CONSIGNE: Quel vêtement porte François Lewyllie quand il dirige une Harmonie municipale dans la rue, selon l'extrait, s'il vous plaît ?

Texte initialement mis en ligne sur http://www.nordartistes.org/
Manifester seul à Rostock, une pancarte à la main, devant des passants intrigués, diriger une Harmonie municipale dans la rue, vêtu d’un juste-au-corps noir, de même : composer la musique et diriger un Orchestre de chambre… Jusqu’où ira François Lewyllie dans ses facétieux happening ou performances ? Il ose tout et sans complexe !
Celui-ci pratique l’art du dérisoire et pourrait paraître, au premier abord, comme un joyeux iconoclaste, qui, pour un peu, se payerait la tête du client. Certes cette dimension, bouffonne, burlesque, il la revendique pleinement. L’art est-il vraiment aussi sérieux pour qu’on ne puisse en rire, s’en bafouer, le ridiculiser, le désacraliser ?
« Séduire soit. Mais aussi bien railler, se moquer, rendre (et se rendre) détestable… Cette tribu (d’artistes), pour disparaître qu’elle soit, s’accorde sur ce point : le mot « art » s’écrit sans majuscule, il s’agit de le rendre quelconque « sans qualité » dira-t-on après Robert Musil, de la tirer au mieux vers le bas. Le Low plutôt que le High, parce que le moins, le mineur, le soustractif eux aussi méritent d’être célébrés ».

DONNÉES FOURNIES:
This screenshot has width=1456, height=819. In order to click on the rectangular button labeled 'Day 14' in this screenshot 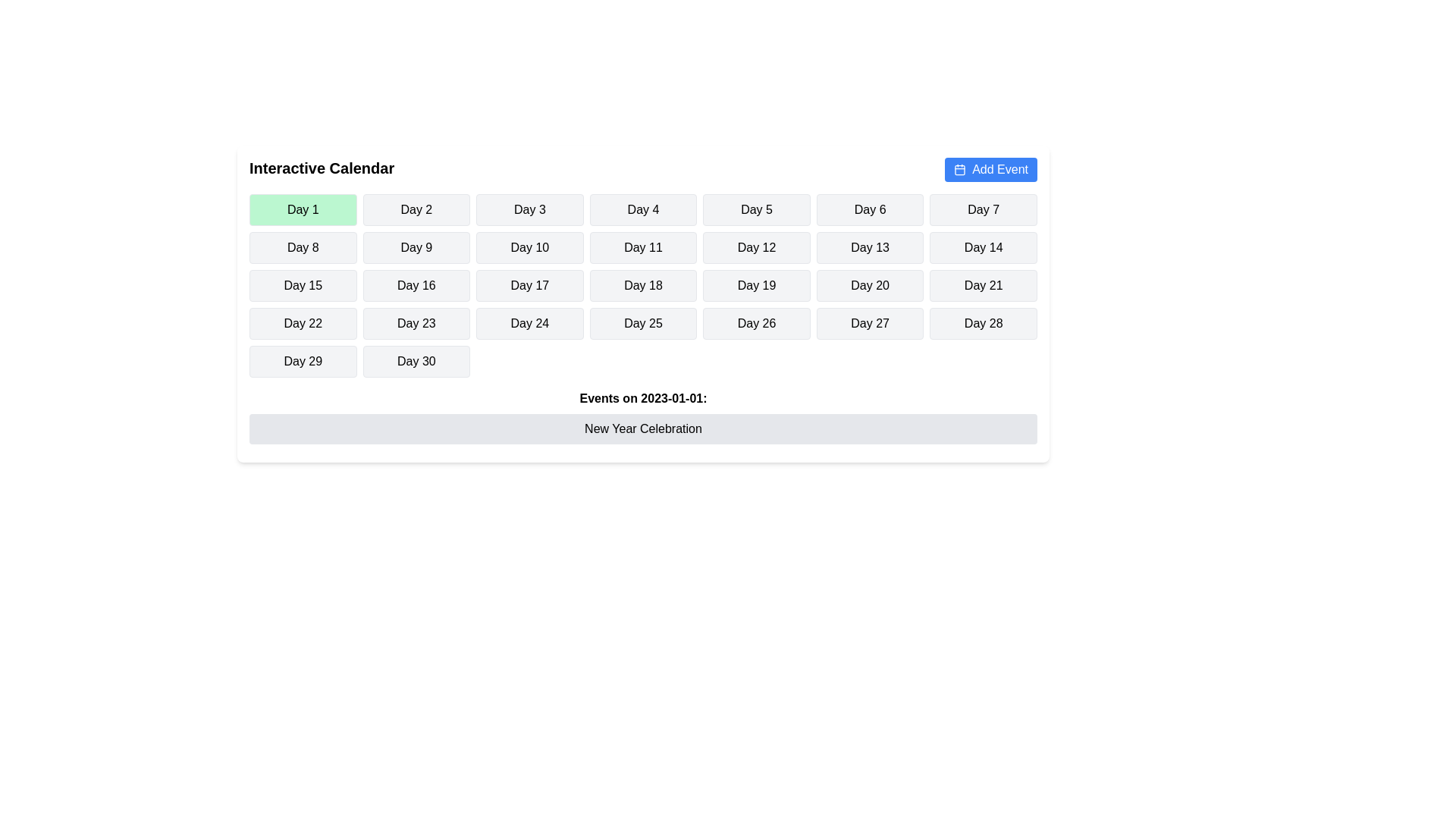, I will do `click(984, 247)`.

RÉSULTAT: Un juste-au-corps noir.